CourtCalifornia Court of Appeal
DecidedMay 17, 2013
DocketB238765
StatusUnpublished

This text of Gomez v. City of Los Angeles CA2/5 (Gomez v. City of Los Angeles CA2/5) is published on Counsel Stack Legal Research, covering California Court of Appeal primary law. Counsel Stack provides free access to over 12 million legal documents including statutes, case law, regulations, and constitutions.

Bluebook
Gomez v. City of Los Angeles CA2/5, (Cal. Ct. App. 2013).

Opinion

Filed 5/17/13 Gomez v. City of Los Angeles CA2/5 NOT TO BE PUBLISHED IN THE OFFICIAL REPORTS California Rules of Court, rule 8.1115(a), prohibits courts and parties from citing or relying on opinions not certified for publication or ordered published, except as specified by rule 8.1115(b). This opinion has not been certified for publication or ordered published for purposes of rule 8.1115.

IN THE COURT OF APPEAL OF THE STATE OF CALIFORNIA

SECOND APPELLATE DISTRICT

DIVISION FIVE

CARLOS GOMEZ, B238765

Plaintiff and Appellant, (Los Angeles County Super. Ct. No. BC442777) v.

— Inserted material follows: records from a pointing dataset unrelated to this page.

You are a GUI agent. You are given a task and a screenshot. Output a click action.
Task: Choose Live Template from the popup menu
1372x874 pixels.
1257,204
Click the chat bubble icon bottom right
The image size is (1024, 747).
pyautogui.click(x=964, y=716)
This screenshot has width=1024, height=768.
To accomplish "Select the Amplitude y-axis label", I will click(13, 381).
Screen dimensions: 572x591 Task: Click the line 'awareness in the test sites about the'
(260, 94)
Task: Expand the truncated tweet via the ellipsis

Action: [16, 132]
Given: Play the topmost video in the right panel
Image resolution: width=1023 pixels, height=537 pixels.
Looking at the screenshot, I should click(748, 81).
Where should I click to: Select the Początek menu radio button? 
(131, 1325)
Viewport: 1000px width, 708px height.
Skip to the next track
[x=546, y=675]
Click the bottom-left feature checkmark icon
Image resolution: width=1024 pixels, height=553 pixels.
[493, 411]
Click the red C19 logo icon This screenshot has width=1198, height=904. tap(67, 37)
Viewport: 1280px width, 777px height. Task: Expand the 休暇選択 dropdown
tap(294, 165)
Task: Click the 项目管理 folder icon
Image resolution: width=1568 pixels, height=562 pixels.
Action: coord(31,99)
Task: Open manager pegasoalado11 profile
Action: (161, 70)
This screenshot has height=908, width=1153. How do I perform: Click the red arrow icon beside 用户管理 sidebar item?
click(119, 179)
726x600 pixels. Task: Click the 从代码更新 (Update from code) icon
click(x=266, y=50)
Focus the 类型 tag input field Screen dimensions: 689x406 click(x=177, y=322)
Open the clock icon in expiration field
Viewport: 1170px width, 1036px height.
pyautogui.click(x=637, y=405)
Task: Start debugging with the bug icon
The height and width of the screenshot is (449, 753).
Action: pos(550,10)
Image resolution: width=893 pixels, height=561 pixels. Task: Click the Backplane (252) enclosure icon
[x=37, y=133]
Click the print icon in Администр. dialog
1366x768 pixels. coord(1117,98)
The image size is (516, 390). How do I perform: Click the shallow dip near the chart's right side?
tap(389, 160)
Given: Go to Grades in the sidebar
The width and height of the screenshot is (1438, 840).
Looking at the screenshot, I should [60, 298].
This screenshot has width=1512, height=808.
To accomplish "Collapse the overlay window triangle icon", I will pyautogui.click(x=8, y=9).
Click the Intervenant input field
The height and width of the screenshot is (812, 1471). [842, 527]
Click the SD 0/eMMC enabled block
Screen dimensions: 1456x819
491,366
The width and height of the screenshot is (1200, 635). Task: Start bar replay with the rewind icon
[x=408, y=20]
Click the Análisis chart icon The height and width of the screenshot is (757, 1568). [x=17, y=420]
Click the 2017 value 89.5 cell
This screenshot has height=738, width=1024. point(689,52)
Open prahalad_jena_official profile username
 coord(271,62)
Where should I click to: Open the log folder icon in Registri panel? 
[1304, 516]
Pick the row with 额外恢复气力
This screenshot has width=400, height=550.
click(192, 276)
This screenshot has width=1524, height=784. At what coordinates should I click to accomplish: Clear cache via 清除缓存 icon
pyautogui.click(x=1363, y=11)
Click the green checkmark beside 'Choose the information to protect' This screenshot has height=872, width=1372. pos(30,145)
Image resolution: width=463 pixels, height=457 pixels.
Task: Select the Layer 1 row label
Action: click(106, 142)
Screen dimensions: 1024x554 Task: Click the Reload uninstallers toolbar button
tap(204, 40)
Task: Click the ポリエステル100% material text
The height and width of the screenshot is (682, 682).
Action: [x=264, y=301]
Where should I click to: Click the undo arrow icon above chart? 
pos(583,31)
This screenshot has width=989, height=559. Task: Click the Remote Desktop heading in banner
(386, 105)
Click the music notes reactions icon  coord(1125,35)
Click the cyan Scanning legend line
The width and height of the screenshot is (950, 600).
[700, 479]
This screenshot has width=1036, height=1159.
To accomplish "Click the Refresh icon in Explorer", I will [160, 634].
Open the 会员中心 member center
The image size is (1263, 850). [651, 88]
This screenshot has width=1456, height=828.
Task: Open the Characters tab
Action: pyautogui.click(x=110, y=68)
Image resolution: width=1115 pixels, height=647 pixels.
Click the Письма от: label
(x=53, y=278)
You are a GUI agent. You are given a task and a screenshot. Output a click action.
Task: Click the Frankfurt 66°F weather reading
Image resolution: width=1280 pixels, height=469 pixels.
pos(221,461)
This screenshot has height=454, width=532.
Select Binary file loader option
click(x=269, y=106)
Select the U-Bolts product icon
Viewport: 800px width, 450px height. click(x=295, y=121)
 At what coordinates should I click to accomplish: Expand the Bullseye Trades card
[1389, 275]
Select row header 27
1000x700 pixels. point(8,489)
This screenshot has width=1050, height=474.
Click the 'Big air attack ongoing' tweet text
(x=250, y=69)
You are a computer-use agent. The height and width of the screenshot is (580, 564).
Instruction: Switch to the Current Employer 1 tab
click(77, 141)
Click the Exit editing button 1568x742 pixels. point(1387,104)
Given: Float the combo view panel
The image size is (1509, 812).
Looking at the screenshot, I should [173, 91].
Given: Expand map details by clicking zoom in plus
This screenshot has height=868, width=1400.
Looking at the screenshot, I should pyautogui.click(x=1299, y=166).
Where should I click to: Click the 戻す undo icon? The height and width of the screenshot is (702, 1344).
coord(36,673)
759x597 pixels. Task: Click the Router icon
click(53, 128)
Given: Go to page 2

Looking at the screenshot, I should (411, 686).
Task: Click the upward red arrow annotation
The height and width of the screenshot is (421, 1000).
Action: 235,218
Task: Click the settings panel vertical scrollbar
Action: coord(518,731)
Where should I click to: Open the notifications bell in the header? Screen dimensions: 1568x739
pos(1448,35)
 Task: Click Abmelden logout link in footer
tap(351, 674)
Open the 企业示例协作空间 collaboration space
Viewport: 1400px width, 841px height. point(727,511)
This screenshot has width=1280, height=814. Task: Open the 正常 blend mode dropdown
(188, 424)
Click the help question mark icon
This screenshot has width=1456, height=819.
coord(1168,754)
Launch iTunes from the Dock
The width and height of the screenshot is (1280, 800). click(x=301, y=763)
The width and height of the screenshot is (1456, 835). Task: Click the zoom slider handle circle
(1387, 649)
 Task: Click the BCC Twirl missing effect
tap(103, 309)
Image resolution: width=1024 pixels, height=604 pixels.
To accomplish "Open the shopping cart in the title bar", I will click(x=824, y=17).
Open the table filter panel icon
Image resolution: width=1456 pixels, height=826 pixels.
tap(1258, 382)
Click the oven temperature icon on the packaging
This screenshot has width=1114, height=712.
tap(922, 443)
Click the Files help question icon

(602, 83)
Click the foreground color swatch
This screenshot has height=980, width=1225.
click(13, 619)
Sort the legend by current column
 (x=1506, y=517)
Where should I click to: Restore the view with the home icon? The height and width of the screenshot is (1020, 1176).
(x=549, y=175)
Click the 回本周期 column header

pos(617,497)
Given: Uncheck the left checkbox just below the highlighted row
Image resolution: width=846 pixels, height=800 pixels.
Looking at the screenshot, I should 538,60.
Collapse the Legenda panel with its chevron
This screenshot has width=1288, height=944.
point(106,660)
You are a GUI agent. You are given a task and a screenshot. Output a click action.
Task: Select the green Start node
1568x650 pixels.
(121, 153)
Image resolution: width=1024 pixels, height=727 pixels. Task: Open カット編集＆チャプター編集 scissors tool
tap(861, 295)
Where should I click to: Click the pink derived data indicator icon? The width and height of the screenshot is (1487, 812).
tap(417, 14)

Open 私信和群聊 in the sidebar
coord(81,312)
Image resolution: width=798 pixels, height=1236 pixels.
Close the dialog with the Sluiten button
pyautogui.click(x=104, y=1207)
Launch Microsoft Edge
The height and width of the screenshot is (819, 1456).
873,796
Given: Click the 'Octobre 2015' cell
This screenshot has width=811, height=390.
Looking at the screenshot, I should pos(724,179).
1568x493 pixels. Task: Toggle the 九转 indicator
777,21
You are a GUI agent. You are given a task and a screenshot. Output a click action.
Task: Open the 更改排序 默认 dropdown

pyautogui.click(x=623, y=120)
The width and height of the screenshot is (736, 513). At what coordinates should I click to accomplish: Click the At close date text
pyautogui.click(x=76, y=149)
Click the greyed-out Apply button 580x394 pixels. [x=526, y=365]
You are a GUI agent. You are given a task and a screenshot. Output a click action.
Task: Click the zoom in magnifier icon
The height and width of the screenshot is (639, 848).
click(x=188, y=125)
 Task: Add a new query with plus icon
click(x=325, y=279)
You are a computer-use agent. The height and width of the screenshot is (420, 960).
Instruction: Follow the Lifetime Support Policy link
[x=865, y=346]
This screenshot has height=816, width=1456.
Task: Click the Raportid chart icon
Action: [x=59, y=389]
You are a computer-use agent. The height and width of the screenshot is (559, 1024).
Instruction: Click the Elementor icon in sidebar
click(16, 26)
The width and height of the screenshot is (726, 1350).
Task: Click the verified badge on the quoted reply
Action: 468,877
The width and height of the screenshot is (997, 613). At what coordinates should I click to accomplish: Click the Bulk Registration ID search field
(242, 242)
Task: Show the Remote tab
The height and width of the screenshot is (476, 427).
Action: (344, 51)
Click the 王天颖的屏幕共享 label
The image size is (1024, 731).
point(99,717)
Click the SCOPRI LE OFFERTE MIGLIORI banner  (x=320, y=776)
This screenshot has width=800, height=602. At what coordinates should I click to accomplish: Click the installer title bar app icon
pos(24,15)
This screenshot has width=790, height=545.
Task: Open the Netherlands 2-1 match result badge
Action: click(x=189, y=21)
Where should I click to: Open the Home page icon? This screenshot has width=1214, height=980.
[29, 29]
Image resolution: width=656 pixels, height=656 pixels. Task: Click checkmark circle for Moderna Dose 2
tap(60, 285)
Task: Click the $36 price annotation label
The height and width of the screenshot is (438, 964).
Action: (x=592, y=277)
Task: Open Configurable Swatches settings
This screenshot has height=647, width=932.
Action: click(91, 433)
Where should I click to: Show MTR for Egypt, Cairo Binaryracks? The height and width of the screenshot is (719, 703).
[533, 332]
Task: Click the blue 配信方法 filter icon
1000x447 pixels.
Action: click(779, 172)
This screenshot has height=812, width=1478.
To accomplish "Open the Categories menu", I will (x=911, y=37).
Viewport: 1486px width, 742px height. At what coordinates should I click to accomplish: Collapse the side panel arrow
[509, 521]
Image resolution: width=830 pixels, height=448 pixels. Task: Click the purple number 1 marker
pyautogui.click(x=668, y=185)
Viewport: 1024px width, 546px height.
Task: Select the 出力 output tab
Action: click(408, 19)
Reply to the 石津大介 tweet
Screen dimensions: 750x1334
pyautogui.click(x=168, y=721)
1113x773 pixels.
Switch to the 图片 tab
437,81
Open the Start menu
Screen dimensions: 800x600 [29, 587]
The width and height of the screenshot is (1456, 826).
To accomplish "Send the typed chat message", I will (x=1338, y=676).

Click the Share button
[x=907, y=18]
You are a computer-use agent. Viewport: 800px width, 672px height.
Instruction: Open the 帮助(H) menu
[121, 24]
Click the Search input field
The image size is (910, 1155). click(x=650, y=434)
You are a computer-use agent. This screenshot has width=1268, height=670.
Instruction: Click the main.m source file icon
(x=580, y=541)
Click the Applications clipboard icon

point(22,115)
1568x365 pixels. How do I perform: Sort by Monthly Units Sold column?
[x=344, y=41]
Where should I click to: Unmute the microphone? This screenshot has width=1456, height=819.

CITY OF LOS ANGELES et al.,

Defendants and Respondents.

APPEAL from a judgment of the Superior Court of Los Angeles County. Barbara Scheper, Judge. Affirmed in part, reversed in part, and remanded. Tamborelli Law Group, John V. Tamborelli for Plaintiff and Appellant. Carmen A. Trutanich, City Attorney, Amy Jo Field, Deputy City Attorney for Defendants and Respondents. _______________ A jury awarded plaintiff Carlos Raymond Gomez $180,000, the stipulated amount of his past medical expenses, in this negligence action against the City of Los Angeles (the "City") based on an automobile accident involving plaintiff and an LAPD cruiser. No damages were awarded, however, for plaintiff's past pain and suffering, or for future medical expenses or future pain and suffering. Plaintiff relies on a line of cases including Dodson v. J. Pacific, Inc. (2007) 154 Cal.App.4th 931 to argue that, in a case such as this where the plaintiff incurs substantial medical expenses as a result of the defendant's negligence, the jury's failure to award any damages for pain and suffering renders the judgment inadequate as a matter of law. We agree, and so reverse the judgment.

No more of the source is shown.